• _Work to complete_
Set down all the records below, word for word.

Segment Start: Recorded data

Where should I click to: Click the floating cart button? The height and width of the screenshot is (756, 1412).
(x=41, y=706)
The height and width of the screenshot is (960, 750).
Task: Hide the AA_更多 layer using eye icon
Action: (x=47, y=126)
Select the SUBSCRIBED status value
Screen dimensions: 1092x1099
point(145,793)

Segment End: Recorded data

• _Completed task_
Where should I click to: Click the floating cart button? The height and width of the screenshot is (756, 1412).
(x=41, y=706)
The height and width of the screenshot is (960, 750).
Task: Hide the AA_更多 layer using eye icon
Action: (x=47, y=126)
Select the SUBSCRIBED status value
Screen dimensions: 1092x1099
point(145,793)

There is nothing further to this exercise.